**The exercise:**
Reproduce every one of the following entries verbatim, line for line.

===

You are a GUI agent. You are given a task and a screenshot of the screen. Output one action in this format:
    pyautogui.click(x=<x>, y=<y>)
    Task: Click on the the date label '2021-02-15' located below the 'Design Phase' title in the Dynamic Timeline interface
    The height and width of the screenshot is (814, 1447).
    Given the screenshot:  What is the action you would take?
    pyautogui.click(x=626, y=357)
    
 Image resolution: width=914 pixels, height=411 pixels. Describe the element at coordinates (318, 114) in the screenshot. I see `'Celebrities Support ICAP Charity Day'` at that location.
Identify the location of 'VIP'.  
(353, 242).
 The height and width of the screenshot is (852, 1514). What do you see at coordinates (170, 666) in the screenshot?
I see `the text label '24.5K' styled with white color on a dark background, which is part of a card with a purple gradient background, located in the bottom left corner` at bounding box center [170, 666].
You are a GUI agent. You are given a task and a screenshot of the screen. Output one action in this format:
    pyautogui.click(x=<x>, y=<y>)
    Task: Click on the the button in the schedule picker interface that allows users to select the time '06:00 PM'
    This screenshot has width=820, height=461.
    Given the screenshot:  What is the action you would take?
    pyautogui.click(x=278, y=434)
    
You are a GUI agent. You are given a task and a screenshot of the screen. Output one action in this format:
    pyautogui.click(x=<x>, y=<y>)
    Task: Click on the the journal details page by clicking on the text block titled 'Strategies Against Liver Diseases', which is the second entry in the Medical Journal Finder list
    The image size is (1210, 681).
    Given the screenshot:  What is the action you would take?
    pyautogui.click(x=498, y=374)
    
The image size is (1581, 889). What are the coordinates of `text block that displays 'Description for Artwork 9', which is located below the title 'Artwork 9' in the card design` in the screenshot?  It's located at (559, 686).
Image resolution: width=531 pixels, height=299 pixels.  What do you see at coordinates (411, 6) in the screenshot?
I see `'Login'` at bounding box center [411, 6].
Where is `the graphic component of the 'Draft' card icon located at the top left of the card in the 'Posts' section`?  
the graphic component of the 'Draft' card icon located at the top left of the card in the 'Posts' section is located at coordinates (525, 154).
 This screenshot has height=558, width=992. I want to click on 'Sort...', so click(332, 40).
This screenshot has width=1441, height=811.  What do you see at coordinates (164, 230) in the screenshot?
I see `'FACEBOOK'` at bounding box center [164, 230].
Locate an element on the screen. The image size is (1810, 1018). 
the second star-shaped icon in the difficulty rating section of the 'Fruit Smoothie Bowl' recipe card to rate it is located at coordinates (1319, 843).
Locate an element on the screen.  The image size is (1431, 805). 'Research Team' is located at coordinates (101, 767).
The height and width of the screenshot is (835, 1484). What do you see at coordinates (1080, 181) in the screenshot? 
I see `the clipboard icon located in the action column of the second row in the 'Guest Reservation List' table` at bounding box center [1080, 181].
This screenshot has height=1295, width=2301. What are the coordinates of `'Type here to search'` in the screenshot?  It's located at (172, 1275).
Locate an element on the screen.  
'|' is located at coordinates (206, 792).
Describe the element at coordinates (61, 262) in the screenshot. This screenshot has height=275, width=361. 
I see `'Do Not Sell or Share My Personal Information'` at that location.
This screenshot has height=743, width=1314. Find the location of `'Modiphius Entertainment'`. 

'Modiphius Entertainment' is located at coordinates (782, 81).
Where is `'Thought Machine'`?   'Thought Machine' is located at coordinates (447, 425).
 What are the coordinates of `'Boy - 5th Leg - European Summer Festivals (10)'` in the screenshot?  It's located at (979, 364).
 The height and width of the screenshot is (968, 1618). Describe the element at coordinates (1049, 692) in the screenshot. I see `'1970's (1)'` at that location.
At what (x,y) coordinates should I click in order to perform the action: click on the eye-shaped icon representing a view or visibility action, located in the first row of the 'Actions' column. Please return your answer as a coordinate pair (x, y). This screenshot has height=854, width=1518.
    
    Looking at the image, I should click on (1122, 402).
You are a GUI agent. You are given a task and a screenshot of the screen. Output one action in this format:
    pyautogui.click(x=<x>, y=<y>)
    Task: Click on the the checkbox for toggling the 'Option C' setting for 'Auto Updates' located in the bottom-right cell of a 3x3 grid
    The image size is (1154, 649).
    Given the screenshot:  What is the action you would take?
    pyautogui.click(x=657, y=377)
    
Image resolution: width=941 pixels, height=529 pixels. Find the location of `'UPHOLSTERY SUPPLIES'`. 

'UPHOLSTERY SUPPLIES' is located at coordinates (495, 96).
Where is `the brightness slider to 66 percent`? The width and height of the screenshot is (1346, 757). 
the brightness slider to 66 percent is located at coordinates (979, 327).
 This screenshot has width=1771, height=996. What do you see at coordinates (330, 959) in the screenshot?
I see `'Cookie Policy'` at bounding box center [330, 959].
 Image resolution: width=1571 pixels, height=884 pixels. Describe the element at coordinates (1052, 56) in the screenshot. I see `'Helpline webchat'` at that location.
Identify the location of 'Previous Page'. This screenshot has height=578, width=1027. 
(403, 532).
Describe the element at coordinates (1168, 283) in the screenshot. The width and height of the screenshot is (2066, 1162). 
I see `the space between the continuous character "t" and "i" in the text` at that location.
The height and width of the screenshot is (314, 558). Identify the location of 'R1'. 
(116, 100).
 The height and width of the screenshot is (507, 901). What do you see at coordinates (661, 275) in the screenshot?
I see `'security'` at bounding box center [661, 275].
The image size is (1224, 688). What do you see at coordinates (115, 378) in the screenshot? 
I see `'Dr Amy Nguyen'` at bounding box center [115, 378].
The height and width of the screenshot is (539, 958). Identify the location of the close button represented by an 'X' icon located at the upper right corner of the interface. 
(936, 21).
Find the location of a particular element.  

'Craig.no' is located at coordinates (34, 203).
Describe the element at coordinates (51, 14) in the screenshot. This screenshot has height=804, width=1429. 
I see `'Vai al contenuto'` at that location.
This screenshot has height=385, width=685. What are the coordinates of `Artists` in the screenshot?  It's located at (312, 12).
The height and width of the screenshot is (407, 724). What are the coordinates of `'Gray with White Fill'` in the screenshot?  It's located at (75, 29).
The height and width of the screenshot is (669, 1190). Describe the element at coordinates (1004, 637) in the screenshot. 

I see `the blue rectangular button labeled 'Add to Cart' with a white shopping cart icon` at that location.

===

**Solution to the problem:**
You are a GUI agent. You are given a task and a screenshot of the screen. Output one action in this format:
    pyautogui.click(x=<x>, y=<y>)
    Task: Click on the the date label '2021-02-15' located below the 'Design Phase' title in the Dynamic Timeline interface
    The height and width of the screenshot is (814, 1447).
    Given the screenshot:  What is the action you would take?
    pyautogui.click(x=626, y=357)
    
 Image resolution: width=914 pixels, height=411 pixels. Describe the element at coordinates (318, 114) in the screenshot. I see `'Celebrities Support ICAP Charity Day'` at that location.
Identify the location of 'VIP'.  
(353, 242).
 The height and width of the screenshot is (852, 1514). What do you see at coordinates (170, 666) in the screenshot?
I see `the text label '24.5K' styled with white color on a dark background, which is part of a card with a purple gradient background, located in the bottom left corner` at bounding box center [170, 666].
You are a GUI agent. You are given a task and a screenshot of the screen. Output one action in this format:
    pyautogui.click(x=<x>, y=<y>)
    Task: Click on the the button in the schedule picker interface that allows users to select the time '06:00 PM'
    This screenshot has width=820, height=461.
    Given the screenshot:  What is the action you would take?
    pyautogui.click(x=278, y=434)
    
You are a GUI agent. You are given a task and a screenshot of the screen. Output one action in this format:
    pyautogui.click(x=<x>, y=<y>)
    Task: Click on the the journal details page by clicking on the text block titled 'Strategies Against Liver Diseases', which is the second entry in the Medical Journal Finder list
    The image size is (1210, 681).
    Given the screenshot:  What is the action you would take?
    pyautogui.click(x=498, y=374)
    
The image size is (1581, 889). What are the coordinates of `text block that displays 'Description for Artwork 9', which is located below the title 'Artwork 9' in the card design` in the screenshot?  It's located at (559, 686).
Image resolution: width=531 pixels, height=299 pixels.  What do you see at coordinates (411, 6) in the screenshot?
I see `'Login'` at bounding box center [411, 6].
Where is `the graphic component of the 'Draft' card icon located at the top left of the card in the 'Posts' section`?  
the graphic component of the 'Draft' card icon located at the top left of the card in the 'Posts' section is located at coordinates (525, 154).
 This screenshot has height=558, width=992. I want to click on 'Sort...', so click(332, 40).
This screenshot has width=1441, height=811.  What do you see at coordinates (164, 230) in the screenshot?
I see `'FACEBOOK'` at bounding box center [164, 230].
Locate an element on the screen. The image size is (1810, 1018). 
the second star-shaped icon in the difficulty rating section of the 'Fruit Smoothie Bowl' recipe card to rate it is located at coordinates (1319, 843).
Locate an element on the screen.  The image size is (1431, 805). 'Research Team' is located at coordinates (101, 767).
The height and width of the screenshot is (835, 1484). What do you see at coordinates (1080, 181) in the screenshot? 
I see `the clipboard icon located in the action column of the second row in the 'Guest Reservation List' table` at bounding box center [1080, 181].
This screenshot has height=1295, width=2301. What are the coordinates of `'Type here to search'` in the screenshot?  It's located at (172, 1275).
Locate an element on the screen.  
'|' is located at coordinates (206, 792).
Describe the element at coordinates (61, 262) in the screenshot. This screenshot has height=275, width=361. 
I see `'Do Not Sell or Share My Personal Information'` at that location.
This screenshot has height=743, width=1314. Find the location of `'Modiphius Entertainment'`. 

'Modiphius Entertainment' is located at coordinates (782, 81).
Where is `'Thought Machine'`?   'Thought Machine' is located at coordinates (447, 425).
 What are the coordinates of `'Boy - 5th Leg - European Summer Festivals (10)'` in the screenshot?  It's located at (979, 364).
 The height and width of the screenshot is (968, 1618). Describe the element at coordinates (1049, 692) in the screenshot. I see `'1970's (1)'` at that location.
At what (x,y) coordinates should I click in order to perform the action: click on the eye-shaped icon representing a view or visibility action, located in the first row of the 'Actions' column. Please return your answer as a coordinate pair (x, y). This screenshot has height=854, width=1518.
    
    Looking at the image, I should click on (1122, 402).
You are a GUI agent. You are given a task and a screenshot of the screen. Output one action in this format:
    pyautogui.click(x=<x>, y=<y>)
    Task: Click on the the checkbox for toggling the 'Option C' setting for 'Auto Updates' located in the bottom-right cell of a 3x3 grid
    The image size is (1154, 649).
    Given the screenshot:  What is the action you would take?
    pyautogui.click(x=657, y=377)
    
Image resolution: width=941 pixels, height=529 pixels. Find the location of `'UPHOLSTERY SUPPLIES'`. 

'UPHOLSTERY SUPPLIES' is located at coordinates (495, 96).
Where is `the brightness slider to 66 percent`? The width and height of the screenshot is (1346, 757). 
the brightness slider to 66 percent is located at coordinates (979, 327).
 This screenshot has width=1771, height=996. What do you see at coordinates (330, 959) in the screenshot?
I see `'Cookie Policy'` at bounding box center [330, 959].
 Image resolution: width=1571 pixels, height=884 pixels. Describe the element at coordinates (1052, 56) in the screenshot. I see `'Helpline webchat'` at that location.
Identify the location of 'Previous Page'. This screenshot has height=578, width=1027. 
(403, 532).
Describe the element at coordinates (1168, 283) in the screenshot. The width and height of the screenshot is (2066, 1162). 
I see `the space between the continuous character "t" and "i" in the text` at that location.
The height and width of the screenshot is (314, 558). Identify the location of 'R1'. 
(116, 100).
 The height and width of the screenshot is (507, 901). What do you see at coordinates (661, 275) in the screenshot?
I see `'security'` at bounding box center [661, 275].
The image size is (1224, 688). What do you see at coordinates (115, 378) in the screenshot? 
I see `'Dr Amy Nguyen'` at bounding box center [115, 378].
The height and width of the screenshot is (539, 958). Identify the location of the close button represented by an 'X' icon located at the upper right corner of the interface. 
(936, 21).
Find the location of a particular element.  

'Craig.no' is located at coordinates (34, 203).
Describe the element at coordinates (51, 14) in the screenshot. This screenshot has height=804, width=1429. 
I see `'Vai al contenuto'` at that location.
This screenshot has height=385, width=685. What are the coordinates of `Artists` in the screenshot?  It's located at (312, 12).
The height and width of the screenshot is (407, 724). What are the coordinates of `'Gray with White Fill'` in the screenshot?  It's located at (75, 29).
The height and width of the screenshot is (669, 1190). Describe the element at coordinates (1004, 637) in the screenshot. 

I see `the blue rectangular button labeled 'Add to Cart' with a white shopping cart icon` at that location.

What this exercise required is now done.